To improve Berger-Levrault network, we work in collaboration with the sale department to collect the last news about DGS (Director General of Services) in France. The DGS is directly linked to the elected representative and insure the general coordination of services to implement municipality’s projects. This strategic position embodies the management of a regional government.
When a DGS changes, the services contracts of the community are renewed or changed. This is a great occasion for our sales forces to contact the new representative, introduce Berger-Levrault and let them know how we can support them in their daily work with our large product offer. Though, as there are hundreds of DGS in France, it’s hard to be aware of all the changes in regional governments.
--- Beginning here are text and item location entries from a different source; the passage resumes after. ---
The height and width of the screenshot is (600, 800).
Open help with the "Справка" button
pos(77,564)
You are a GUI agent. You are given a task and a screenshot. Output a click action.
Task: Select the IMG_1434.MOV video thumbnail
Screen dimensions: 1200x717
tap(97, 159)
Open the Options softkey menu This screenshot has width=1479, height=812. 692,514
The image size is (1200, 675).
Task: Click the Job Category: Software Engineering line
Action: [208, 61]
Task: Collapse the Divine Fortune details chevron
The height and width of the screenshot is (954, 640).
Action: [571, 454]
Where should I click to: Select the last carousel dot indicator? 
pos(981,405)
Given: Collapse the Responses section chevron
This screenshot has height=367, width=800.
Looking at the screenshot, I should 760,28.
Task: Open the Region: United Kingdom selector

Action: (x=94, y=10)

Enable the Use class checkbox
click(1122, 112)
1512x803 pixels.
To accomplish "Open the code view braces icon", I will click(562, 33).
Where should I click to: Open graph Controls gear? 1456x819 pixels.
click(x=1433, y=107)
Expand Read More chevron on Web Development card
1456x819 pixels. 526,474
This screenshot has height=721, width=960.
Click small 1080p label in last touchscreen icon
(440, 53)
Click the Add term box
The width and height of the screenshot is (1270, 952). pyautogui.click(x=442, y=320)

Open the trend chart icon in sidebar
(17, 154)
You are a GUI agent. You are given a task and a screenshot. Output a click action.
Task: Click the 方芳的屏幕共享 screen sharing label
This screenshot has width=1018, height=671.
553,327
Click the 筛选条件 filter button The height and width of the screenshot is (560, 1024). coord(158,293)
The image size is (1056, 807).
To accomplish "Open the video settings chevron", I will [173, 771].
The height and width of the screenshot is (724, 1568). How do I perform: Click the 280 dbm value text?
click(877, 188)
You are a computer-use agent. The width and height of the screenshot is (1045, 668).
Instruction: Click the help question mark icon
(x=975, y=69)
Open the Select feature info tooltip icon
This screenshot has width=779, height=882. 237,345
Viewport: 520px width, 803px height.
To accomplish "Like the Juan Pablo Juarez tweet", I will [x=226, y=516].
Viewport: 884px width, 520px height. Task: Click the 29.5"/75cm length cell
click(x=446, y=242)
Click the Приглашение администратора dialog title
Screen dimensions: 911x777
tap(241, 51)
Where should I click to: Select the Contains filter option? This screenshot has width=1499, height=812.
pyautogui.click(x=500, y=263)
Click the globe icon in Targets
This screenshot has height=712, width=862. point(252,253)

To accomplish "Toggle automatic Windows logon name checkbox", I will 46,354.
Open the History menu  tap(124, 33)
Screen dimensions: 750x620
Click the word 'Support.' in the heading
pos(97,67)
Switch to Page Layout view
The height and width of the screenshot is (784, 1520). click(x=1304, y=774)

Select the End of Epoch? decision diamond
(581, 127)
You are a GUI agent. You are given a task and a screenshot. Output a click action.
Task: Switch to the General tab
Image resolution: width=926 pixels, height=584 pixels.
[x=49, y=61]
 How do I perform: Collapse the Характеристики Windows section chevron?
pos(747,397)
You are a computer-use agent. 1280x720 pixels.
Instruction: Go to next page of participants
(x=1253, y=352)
To help the sale force department we worked on a two steps approach to automatically follow the DGS flow in France and know:
- when a new election happens,
- the municipality than the elected representative come from,
- in which municipality he has been elected.
From these information, our sales representatives can contact the new DGS.
Our approach is composed of a first step to collect the data we are searching on the web and a second step to structured these data using Natural Language Processing (NLP) methods.
Collecting data from the web
To collect the information we are looking for on the web, we use the web scraping method. This method consists in extracting content from a website using a computer program. It principle is first to specify to the program the way to follow to collect the information we are searching, then choosing a frequency to automatically collect it at a given time.
The program we use is called Scrapcoon 🦝, it is a small raccoon robot allowing to suck data up from the searches engines Qwant and Ecosia with 400 requests a day. Given that all website are not build in the same way and evolve quickly, using search engines instead of specific website as scraping source allows us to build a generic sustainable approach because even if searches engines evolves, their structures stay similar.
To not be blocked in our request process by anti-scrapper tools, the computer program does random request sometimes, introduces break time and the IP address changes every time the Virtual Machine restart.
Find below an example of web data scraped.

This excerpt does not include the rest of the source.